Listed entries |
____
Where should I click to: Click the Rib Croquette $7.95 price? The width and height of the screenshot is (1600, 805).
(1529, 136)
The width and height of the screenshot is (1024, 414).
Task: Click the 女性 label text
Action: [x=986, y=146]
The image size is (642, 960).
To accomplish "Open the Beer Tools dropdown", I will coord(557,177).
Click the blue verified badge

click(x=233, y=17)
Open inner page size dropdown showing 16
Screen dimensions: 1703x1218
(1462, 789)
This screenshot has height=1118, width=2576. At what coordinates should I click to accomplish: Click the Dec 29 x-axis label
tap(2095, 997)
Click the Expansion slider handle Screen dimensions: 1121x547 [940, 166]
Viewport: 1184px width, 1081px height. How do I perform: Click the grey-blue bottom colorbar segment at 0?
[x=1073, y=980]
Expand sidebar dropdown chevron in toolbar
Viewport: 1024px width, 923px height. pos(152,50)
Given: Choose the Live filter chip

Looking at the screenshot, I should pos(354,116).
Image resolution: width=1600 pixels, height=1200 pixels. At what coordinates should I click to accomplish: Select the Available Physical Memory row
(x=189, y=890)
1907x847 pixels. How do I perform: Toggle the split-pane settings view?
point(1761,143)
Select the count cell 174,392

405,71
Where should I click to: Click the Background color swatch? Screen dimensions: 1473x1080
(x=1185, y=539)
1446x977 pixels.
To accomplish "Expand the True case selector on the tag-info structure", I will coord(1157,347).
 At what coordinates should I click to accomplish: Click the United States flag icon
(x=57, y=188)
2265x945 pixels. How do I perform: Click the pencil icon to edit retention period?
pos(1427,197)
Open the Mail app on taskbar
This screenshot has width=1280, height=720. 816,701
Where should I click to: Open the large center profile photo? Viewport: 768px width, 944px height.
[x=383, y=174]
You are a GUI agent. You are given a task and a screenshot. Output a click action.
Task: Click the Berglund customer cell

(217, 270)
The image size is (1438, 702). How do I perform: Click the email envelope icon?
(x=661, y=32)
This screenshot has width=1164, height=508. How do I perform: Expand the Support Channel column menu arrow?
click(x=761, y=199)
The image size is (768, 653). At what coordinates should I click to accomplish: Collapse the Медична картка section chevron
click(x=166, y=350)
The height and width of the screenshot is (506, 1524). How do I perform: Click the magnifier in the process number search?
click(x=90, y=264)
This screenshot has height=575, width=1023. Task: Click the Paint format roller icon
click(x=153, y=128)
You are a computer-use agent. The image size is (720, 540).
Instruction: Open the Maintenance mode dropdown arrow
____
Rewrite everything from the line containing "The image size is (768, 653)." down to the last of these lines, substituting "magnifying glass" for "magnifier" and keeping the rest unchanged.

Reply to the exercise |
The image size is (768, 653). At what coordinates should I click to accomplish: Collapse the Медична картка section chevron
click(x=166, y=350)
The height and width of the screenshot is (506, 1524). How do I perform: Click the magnifying glass in the process number search?
click(x=90, y=264)
This screenshot has height=575, width=1023. Task: Click the Paint format roller icon
click(x=153, y=128)
You are a computer-use agent. The image size is (720, 540).
Instruction: Open the Maintenance mode dropdown arrow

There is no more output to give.